La scelta della Commissione è obbligata: quanto più profonda e lunga sarà la fase di bassa crescita/stagnazione nell’Eurozona tanto più la Bce sarebbe caricata del peso di “fare qualsiasi cosa” per evitare il decadimento economico dell’unione monetaria che porterebbe all’instabilità finanziaria permanente, dei mercati e di molti Stati, alla perdita di controllo (comunque sempre relativo) dell’euro.
Nell’arsenale che la Bce sta preparando c’è anche l’acquisto di titoli sovrani, una scelta invisa alla Bundesbank e non gradita neppure al governo tedesco quantunque la cancelliera Angela Merkel abbia sempre sostenuto Mario Draghi. Le operazioni di ‘quantitative easing’ della Bce sono uno degli elementi del “terzetto possibile” europeo per uscire dalla crisi: gli altri due sono un’attenta gestione delle finanze pubbliche che, tenendo come àncora il patto di stabilità, sfrutti tutti i margini per stimolare la crescita con differente intensità a seconda della situazione dell’economia, della posizione di bilancio e dell’esposizione al rischio-mercati, e le fatidiche riforme strutturali (che aumentino il potenziale di crescita). Quanto più si agisce sugli ultimi due elementi tanto meno in teoria ci sarebbe bisogno di usare l’intero arsenale delle misure della banca centrale. Qui si capisce l’interesse della Germania ad accettare un approccio più “soft” sulle ‘finanziarie’ 2015 e forse anche sul piano investimenti di Juncker proprio allo scopo di allentare la pressione sulla Bce.
All’Europarlamento Draghi ha ricordato che l’acquisto di bond sovrani fa parte a tutti gli effetti del suo arsenale e i mercati gli hanno tributato gli onori. Non ha però fornito alcuna indicazione più precisa preferendo ribadire che “la sola politica monetaria non sarà in grado di riportare le nostre economie di nuovo in pista”. E’ sfuggito ai più il riferimento alla necessità che i governi concordino impegni a breve termine “sulla politica di bilancio in termini aggregati dell’area euro”: quanto più gli Stati condivideranno la sovranità nella politica economica e di bilancio, altra indicazione di Draghi, tanto più avrà un peso il profilo di bilancio dell’area intesa nel suo complesso.
Il piano per gli investimenti da 300 miliardi è ancora in fase di preparazione e non è chiaro.
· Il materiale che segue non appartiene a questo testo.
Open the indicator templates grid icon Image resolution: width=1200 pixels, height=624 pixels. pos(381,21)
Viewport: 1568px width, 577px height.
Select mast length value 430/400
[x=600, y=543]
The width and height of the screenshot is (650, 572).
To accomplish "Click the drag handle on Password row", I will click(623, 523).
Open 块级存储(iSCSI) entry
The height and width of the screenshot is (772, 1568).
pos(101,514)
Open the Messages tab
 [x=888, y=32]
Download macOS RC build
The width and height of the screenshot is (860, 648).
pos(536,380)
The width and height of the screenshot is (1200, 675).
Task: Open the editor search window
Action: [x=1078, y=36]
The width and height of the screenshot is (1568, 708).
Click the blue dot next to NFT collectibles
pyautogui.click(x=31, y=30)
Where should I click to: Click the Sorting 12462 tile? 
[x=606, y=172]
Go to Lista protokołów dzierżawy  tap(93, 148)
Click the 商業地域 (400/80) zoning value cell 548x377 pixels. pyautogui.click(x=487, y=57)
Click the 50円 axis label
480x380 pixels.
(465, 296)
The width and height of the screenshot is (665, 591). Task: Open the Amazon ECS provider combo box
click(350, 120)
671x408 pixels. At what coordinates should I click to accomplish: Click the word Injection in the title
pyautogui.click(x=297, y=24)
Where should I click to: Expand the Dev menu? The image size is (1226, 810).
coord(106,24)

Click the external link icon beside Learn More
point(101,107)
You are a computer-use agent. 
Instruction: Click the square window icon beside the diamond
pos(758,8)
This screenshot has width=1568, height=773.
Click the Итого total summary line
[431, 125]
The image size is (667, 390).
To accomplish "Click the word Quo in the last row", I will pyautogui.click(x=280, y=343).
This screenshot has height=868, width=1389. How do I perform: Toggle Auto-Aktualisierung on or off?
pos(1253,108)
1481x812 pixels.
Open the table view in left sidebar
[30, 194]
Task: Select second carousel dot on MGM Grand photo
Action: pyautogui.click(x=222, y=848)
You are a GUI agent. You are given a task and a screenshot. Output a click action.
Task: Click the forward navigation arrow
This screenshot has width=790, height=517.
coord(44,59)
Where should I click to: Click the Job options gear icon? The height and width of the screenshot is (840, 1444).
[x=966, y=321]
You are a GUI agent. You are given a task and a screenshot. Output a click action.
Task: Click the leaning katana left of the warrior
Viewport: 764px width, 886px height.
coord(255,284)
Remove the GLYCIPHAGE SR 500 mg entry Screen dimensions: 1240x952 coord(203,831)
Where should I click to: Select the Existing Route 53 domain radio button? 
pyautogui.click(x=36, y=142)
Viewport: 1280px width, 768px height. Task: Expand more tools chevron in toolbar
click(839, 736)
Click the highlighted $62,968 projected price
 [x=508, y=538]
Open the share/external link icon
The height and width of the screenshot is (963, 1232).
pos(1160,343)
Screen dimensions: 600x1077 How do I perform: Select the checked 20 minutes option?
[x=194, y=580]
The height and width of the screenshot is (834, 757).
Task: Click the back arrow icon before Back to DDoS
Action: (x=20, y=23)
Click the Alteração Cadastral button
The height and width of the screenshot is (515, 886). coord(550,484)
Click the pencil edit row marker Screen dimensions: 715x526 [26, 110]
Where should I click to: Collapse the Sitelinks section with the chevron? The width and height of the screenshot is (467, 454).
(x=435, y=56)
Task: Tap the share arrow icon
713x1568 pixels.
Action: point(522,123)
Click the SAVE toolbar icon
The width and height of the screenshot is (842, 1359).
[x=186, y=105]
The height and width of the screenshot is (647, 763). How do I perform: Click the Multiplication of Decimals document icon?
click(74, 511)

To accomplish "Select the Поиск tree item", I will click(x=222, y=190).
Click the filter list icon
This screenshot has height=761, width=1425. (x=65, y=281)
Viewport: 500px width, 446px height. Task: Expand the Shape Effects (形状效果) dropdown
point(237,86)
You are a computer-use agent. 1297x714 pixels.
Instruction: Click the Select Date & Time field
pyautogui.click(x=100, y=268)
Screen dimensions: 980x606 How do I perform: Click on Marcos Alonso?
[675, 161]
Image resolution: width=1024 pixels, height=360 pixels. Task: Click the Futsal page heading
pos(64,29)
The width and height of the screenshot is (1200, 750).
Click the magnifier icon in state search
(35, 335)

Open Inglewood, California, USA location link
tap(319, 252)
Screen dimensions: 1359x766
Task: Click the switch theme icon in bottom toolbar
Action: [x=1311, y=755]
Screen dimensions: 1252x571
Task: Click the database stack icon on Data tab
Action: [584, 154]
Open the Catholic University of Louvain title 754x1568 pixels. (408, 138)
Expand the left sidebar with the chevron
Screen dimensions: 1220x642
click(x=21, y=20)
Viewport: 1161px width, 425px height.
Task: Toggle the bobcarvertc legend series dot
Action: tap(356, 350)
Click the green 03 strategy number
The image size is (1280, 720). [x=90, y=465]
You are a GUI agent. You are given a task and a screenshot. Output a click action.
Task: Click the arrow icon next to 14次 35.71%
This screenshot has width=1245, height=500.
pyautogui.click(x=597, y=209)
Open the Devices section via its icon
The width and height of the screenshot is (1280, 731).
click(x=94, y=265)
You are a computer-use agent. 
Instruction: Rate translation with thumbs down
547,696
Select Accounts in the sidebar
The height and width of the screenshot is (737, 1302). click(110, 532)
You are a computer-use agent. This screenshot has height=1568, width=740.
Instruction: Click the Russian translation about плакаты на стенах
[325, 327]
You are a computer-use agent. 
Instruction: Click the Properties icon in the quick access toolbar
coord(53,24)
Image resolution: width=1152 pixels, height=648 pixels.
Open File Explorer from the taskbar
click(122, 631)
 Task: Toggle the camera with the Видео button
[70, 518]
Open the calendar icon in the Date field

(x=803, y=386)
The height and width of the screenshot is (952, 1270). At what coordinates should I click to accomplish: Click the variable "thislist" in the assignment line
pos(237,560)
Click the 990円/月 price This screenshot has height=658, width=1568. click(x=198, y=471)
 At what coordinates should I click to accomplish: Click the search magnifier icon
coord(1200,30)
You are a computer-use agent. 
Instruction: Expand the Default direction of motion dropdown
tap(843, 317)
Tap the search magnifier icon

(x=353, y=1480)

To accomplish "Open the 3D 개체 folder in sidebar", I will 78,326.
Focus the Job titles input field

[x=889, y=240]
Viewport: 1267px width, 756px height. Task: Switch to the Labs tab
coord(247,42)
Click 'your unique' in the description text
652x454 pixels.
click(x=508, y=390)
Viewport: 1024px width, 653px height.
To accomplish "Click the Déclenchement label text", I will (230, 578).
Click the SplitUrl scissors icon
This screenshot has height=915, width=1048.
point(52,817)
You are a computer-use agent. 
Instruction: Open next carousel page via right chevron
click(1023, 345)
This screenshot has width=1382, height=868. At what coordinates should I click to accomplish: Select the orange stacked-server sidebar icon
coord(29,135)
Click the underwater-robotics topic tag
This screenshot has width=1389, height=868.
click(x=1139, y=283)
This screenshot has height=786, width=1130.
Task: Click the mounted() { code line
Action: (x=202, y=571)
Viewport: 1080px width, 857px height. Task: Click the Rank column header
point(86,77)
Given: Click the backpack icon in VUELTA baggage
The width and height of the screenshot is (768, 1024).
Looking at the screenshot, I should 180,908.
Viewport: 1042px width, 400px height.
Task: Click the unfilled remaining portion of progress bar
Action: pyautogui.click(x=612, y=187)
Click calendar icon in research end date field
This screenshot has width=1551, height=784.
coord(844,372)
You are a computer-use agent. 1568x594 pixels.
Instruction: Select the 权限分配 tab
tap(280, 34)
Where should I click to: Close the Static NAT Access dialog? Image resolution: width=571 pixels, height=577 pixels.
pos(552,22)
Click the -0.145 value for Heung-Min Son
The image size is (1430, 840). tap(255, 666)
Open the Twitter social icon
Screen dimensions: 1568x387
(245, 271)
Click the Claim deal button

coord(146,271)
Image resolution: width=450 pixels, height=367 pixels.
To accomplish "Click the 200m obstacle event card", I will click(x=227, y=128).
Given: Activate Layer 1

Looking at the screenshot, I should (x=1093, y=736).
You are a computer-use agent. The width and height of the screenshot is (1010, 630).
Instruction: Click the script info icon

Il commissario gli affari economici Pierre Moscovici ha dichiarato che Juncker lo presenterà “nei prossimi giorni”. Non è chiaro in quale misura conterrà “risorse addizionali” rispetto a quelle esistenti mentre si dibatte parecchio sull’effetto-leva che ha il capitale pubblico di attrarre capitale privato dei vari strumenti finanziari che saranno messi in campo (variano da 1 a 3 a 1 a 8-10). Moscovici ha indicato la creazione di una istituzione europea a fianco della Bei dotata di contributi nazionali ed europei per l’assunzione dei rischi senza mettere in pericolo la tripla A della Banca europea degli investimenti. Potrebbe diventare una vera istituzione per il finanziamento della crescita con capacità autonoma di raccolta di capitali sul mercato. Tutti sanno che per colmare il buco degli investimenti nell’Eurozona occorrerebbero 700 miliardi.